L’exécutif se penche sur les zones franches : Incitation à l’investissement

Dispositifs administratifs flexibles, avantages fiscaux et parafiscaux, un cahier des charges empêchant toute bureaucratie…Voilà quelques ingrédients que le gouvernement a introduit dans le projet de loi sur les zones franches pour, d’abord, faire oublier l’expérience «vaine» de la zone de Bellara et, ensuite, donner des gages de transparence aux futurs investisseurs, étrangers notamment dans ces espaces francs où seront exercées les activités du commerce, de l’industrie, des services et d’exportation. En attendant la concrétisation de ces enclaves, l’Exécutif prévoit la création, comme première étape, d’une ou de deux zones, sur la base des expériences réussies dans la création de ce genre de zones aux niveaux arabe, africain et international.

 

La création de zones franches a pour objectif essentiel de développer l’économie d’un pays, en l’espèce il s’agit de l’Algérie.
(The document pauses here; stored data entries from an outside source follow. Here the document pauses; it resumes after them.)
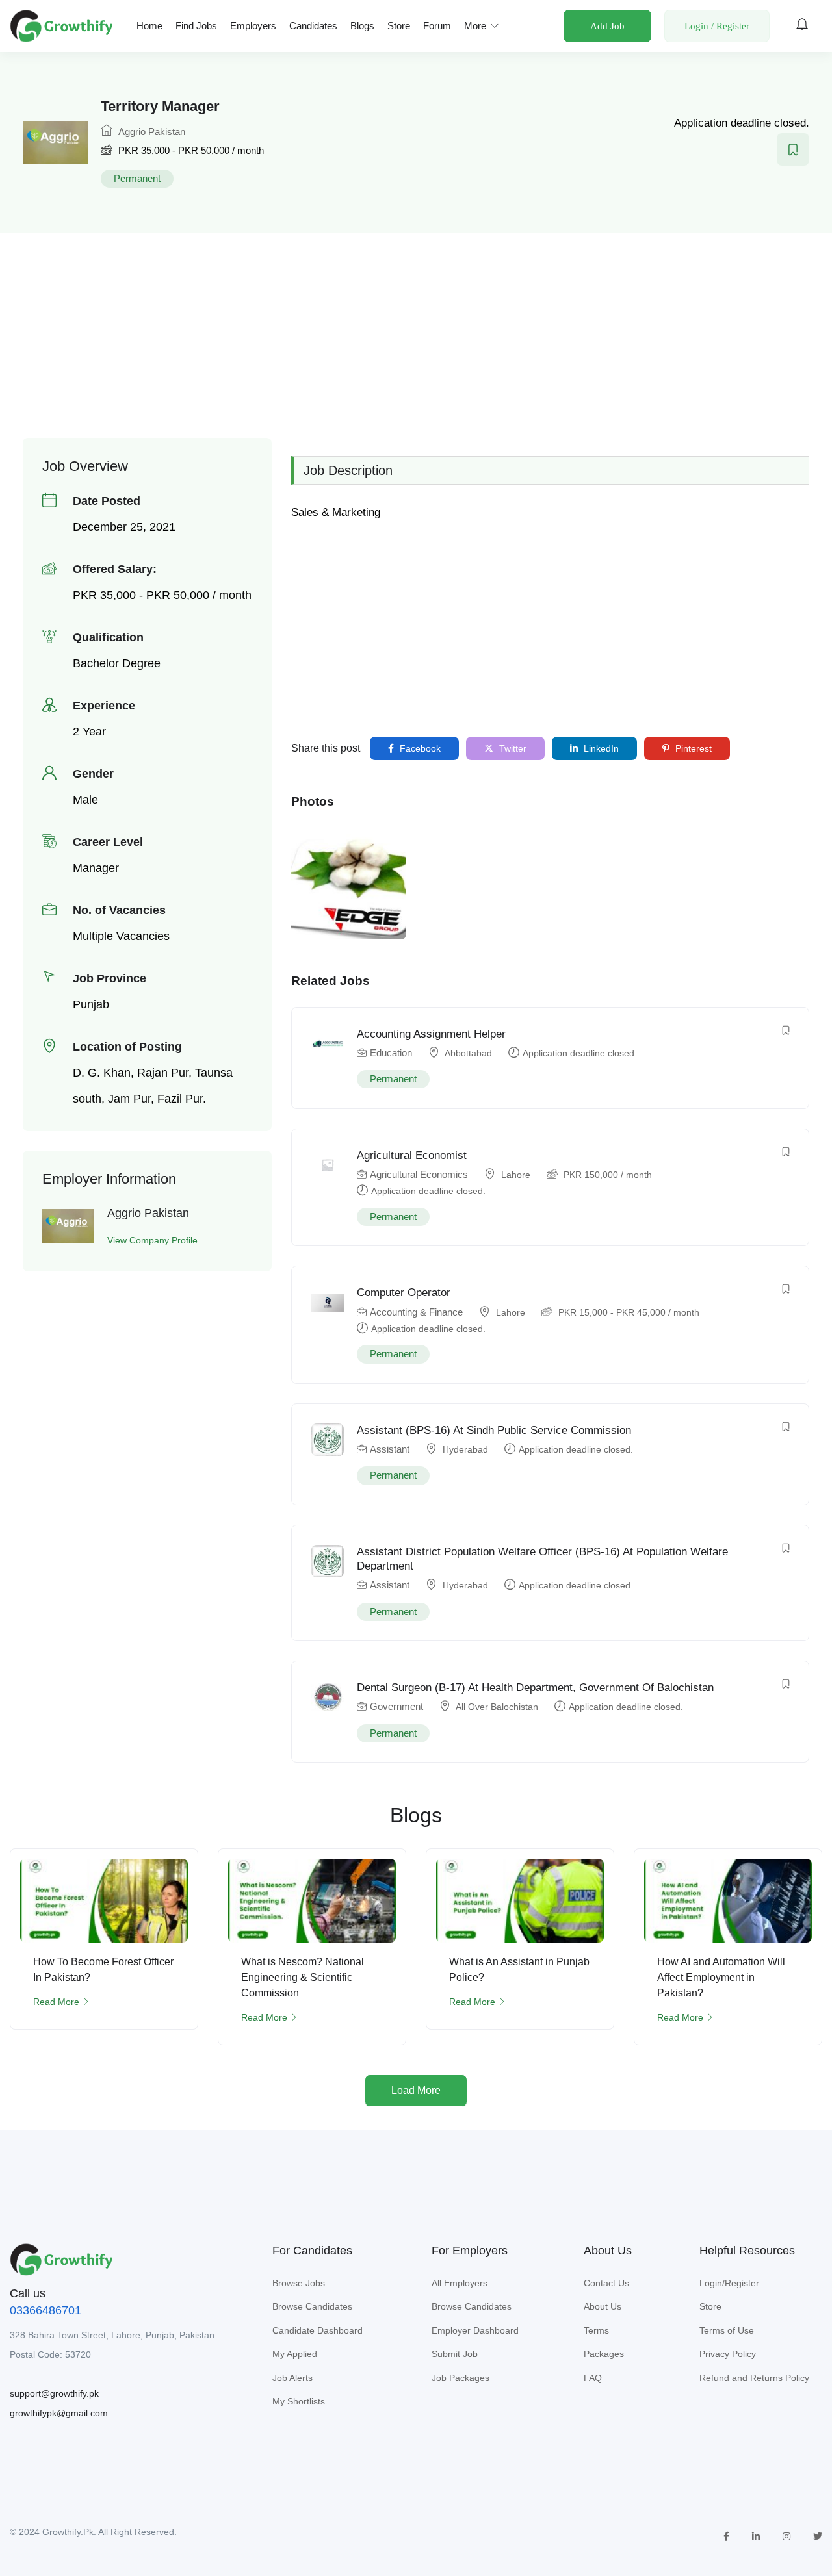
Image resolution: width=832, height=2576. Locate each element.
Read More (56, 2001)
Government (396, 1706)
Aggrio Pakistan (150, 131)
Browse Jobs (298, 2283)
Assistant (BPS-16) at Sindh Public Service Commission (494, 1430)
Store (398, 25)
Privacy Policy (727, 2354)
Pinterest (692, 748)
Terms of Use (726, 2330)
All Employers (460, 2283)
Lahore (515, 1174)
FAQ (593, 2378)
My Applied (294, 2354)
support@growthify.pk (54, 2393)
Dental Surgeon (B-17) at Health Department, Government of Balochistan (535, 1687)
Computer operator (403, 1292)
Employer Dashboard (475, 2330)
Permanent (137, 178)
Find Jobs (196, 25)
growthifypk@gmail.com (59, 2413)
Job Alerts (292, 2378)
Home (149, 25)
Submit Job (455, 2354)
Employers (253, 25)
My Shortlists (298, 2401)
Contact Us (606, 2283)
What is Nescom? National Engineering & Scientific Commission (302, 1977)
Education (391, 1052)
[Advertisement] (416, 327)
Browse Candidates (312, 2306)
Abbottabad (468, 1053)
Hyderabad (465, 1449)
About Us (602, 2306)
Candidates (313, 25)
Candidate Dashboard (317, 2330)
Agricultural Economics (419, 1174)
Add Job (607, 26)
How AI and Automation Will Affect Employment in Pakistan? (721, 1977)
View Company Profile (152, 1240)
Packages (604, 2354)
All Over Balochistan (497, 1707)
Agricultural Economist (412, 1155)
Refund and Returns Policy (754, 2378)
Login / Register (716, 26)
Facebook (419, 748)
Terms (596, 2330)
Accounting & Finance (416, 1312)
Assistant (390, 1449)
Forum (437, 25)
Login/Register (729, 2283)
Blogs (362, 25)
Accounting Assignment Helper (431, 1034)
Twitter (511, 748)
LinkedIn (600, 748)
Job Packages (460, 2378)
Et c’est dans cet ordre d’idées que devant les parlementaires, le ministre du Commerce a argumenté son plaidoyer insistant notamment sur le renforcement des échanges commerciaux et plus particulièrement les investissements directs étrangers (IDE), autrement dit, le meilleur raccourci pour augmenter les recettes en devises.
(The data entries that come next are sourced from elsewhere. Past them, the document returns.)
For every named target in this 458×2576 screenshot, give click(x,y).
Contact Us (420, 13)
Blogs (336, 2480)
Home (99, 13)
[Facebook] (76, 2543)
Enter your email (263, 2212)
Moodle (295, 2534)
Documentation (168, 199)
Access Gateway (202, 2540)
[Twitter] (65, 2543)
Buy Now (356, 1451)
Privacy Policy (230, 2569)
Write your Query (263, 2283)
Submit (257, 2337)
Par voie de conséquence, une mesure salutaire au sujet de laquelle faudrait-il même s’interroger sur le temps perdu à matérialiser ce choix depuis les réformes tous azimuts engagées au début des années 1990.
Une hésitation, voire un manque de volontarisme économique, inexplicable qui a fait de l’Algérie l’un des pays le moins attractif économiquement, une amère réalité, qu’une publication faisant autorité en la matière, la classait, à la fin de l’année dernière, à la 30e place sur le plan continental aux côtés du Mali, du Botswana et du Niger. Un paradoxe comparativement à la volonté officiellement affichée par les autorités de drainer le maximum d’investissements et de capitaux. Ainsi en 2020, les IDE représentaient 1,12 milliard de dollars pour 1,4 l’année précédente.
Toutefois, il ne suffit pas de ressasser les errements passés mais plutôt de passer à l’action, ce à quoi les institutions de l’Etat se sont effectivement attelées à réaliser dans les mois, voire les semaines à venir, compte tenu notamment du choix des wilayas appelées à abriter les deux premières zones franches en l’occurrence Tamanrasset et Tindouf. Ce qui coule de source compte tenu du fait que la raison ne peut que recommander la conquête du marché africain, et pour cause, le formidable potentiel économique qu’il représente en matière d’échanges diversifiés et diversifiables, de la proximité de pays voisins, sinon de relais pour ceux plus éloignés. Le plus important étant évidemment de sortir de la dépendance aux hydrocarbures tant que le climat économique international depuis quelques mois est des plus favorables.
Toutefois, la gestion de ces nouveaux espaces doit se faire en tenant compte, et les parlementaires ont insisté là-dessus, dans le strict respect du système juridique national. En effet, il est important d’évoquer de possibles effets pervers consistant en une déloyale concurrence commerciale entre les régions disposant d’une zone franche et affranchie donc de charges, dont celles sociales et fiscales, comparativement à une autre qui ne le serait pas. Ainsi, le risque d’une délocalisation à moyen terme mais massive à long terme n’est pas à exclure pour certaines entités économiques. La zone franche étant un territoire bénéficiant d’une politique dérogatoire en matière de fiscalité. Plus concrètement, celle-ci peut bénéficier de réduction douanière et surtout de simplification administrative. D’où un encadrement infaillible que les dispositions de la loi ont certainement cernées.